▸ What you need to do
Write the next part of the court judgment on the disputed confession, starting right after its final sentence.

▸ Selected passage
[Start]
Constable Mfusi confirmed that he had not conveyed any of this information regarding legal representation to Lieutenant Colonel Mthinkhulu. He explained:
“… because even Advocate [Nene] did not say anything or he did not assure me if he was going to be present. He just said he will see what he will do.”
[13] It should be added that when this aspect of the case was dealt with in the cross-examination of Constable Mfusi, he volunteered that when he had come across Mr Sibiya at the shop on Saturday morning he had informed Mr Sibiya that arrangements had been made to take a confession. This aspect of the case was never cleared up because Mr Sibiya was the advocate who represented the appellant during the trial. The fact that Advocate Sibiya was conflicted caused some mirth, according to the record, on one or two occasions during the trial. That was entirely unjustified. His position of conflict was a serious matter. It is not as if the accused was being tried on some minor offence. Mr Sibiya should probably never have accepted the brief. But he certainly should have withdrawn the moment Constable Mfusi volunteered the claim that he had disclosed to Mr Sibiya that a confession was about to be taken. That information was not conveyed to Mr Nene by Mr Sibiya when they spoke on the telephone after the chance meeting at the shop. It strikes us as most improbable that it would not have been conveyed to Mr Nene by Mr Sibiya if Constable Mfusi’s claim to have made the disclosure was true.
[14] When he made his ruling that the confession was admissible the magistrate reserved his reasons for the decision to be dealt with in the main judgment. That was proper. What was improper was the magistrate’s view that his preliminary finding that the State had proved beyond reasonable doubt that the confession was admissible was not one that could be revisited in the main case in the light of all the evidence then before the court. At a certain stage when leading the appellant’s evidence in the main case Mr Sibiya ventured into the material canvassed during the trial within a trial, but was stopped by the magistrate upon the basis that the issue had been finalised.
[15] The magistrate disposed of the evidence of Mr Nene in a few lines of what was otherwise a long repetitive judgment. As some of those lines are incoherent it is probably best that they be quoted in full.
“Similarly her witness, Advocate [Nene] failed to make any good impression on the court in seeking to suggest that he was representing the accused without making any effort to either come to Ulundi SAPS despite being made aware that she wanted or that the accused wanted to make a confession. Let alone alerting his instructing attorney since he had to seek instructions in conveying the message as it had been given to him by Constable Mfusi. His version is found to be so improbable in that he was neither a credible nor a reliable witness and his evidence is rejected insofar as it is in conflict with the State’s case.”
[16] We are unable to make any sense, even in the context of the whole judgment, of the sentence in the passage just quoted starting with the words “let alone alerting”.
[End]
▸ Listed entries
[Start]
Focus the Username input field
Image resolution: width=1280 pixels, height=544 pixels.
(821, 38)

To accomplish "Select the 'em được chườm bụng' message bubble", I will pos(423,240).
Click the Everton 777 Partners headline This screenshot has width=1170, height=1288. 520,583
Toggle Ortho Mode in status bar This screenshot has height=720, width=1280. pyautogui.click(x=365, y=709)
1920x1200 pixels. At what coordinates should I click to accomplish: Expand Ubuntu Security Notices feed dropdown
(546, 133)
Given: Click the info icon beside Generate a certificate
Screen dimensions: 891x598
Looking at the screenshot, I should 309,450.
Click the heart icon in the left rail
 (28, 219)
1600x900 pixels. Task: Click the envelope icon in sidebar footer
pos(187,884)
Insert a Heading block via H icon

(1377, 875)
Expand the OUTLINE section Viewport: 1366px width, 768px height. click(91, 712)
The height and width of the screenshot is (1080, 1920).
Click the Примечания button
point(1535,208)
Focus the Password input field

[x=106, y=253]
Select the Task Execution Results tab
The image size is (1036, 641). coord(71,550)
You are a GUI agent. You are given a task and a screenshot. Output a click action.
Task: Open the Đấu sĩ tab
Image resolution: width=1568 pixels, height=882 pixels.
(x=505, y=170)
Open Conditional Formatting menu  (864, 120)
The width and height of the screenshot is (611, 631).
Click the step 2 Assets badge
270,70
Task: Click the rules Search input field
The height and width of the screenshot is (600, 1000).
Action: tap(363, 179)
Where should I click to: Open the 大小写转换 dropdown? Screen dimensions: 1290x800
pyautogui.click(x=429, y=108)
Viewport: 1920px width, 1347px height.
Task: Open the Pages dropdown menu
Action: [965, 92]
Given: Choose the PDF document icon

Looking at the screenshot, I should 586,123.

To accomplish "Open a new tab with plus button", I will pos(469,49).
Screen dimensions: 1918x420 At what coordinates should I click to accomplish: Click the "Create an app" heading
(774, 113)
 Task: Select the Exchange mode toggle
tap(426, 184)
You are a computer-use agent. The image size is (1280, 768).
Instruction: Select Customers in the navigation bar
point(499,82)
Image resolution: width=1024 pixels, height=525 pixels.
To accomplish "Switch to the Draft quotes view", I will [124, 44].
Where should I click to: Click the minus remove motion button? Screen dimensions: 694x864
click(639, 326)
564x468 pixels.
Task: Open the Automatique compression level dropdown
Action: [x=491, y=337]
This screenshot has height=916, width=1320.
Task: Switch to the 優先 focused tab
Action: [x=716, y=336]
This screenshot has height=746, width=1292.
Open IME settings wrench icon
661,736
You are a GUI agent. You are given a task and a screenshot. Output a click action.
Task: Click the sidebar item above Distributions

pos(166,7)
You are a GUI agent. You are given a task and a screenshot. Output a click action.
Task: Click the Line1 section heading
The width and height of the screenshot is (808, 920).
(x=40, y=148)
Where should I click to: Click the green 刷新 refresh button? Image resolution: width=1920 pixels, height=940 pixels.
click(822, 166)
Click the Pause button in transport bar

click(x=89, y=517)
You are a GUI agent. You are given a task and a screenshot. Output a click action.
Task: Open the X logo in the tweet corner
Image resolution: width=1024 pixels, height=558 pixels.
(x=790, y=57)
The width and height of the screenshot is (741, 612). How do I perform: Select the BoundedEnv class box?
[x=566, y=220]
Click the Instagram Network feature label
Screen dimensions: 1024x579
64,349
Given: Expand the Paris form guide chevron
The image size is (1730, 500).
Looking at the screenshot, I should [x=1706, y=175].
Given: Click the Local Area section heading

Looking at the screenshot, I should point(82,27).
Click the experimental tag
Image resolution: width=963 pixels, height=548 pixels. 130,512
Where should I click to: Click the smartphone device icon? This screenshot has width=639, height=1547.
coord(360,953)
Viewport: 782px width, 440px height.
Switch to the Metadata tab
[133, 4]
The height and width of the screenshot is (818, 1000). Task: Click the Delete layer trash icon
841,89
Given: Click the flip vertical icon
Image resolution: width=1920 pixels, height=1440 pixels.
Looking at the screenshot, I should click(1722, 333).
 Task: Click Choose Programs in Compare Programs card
[End]
▸ Exercise answer
[17] As to the impression that Mr Nene had created in the magistrate’s mind, two comments will do.
(a) The magistrate intervened throughout the trial making it difficult for defence counsel, and also at times prosecution counsel, to present evidence. His interventions during the evidence of Mr Nene included a lecture on the different roles of instructing attorneys and instructed counsel. In our view they evidenced antipathy towards Mr Nene. It was not warranted. The magistrate’s views on which legal practitioners should perform which functions when a client has been arrested over a weekend were misguided.
(b) A reading of Mr Nene’s evidence illustrates that it was as near flawless as might reasonably be expected given that he was speaking to events which had occurred over a very brief passage of time some years before. There were no contradictions in his evidence. He answered all questions without any evasion. His evidence was clear in every material respect. His cross-examination achieved nothing.
[18] The magistrate’s criticism of Mr Nene that despite being told that his client was about to make a confession, he failed to travel to Ulundi (some four hours drive away) constitutes a material misdirection. The criticism rests upon proposition that Constable Mfusi’s evidence that he had told Mr Nene that a confession was to be taken was true. But its truth was contested. The magistrate’s reasoning is a species of the age-old misdirection perpetrated when a judicial officer assumes that the police would not lie, as a result of which the accused’s evidence must be false.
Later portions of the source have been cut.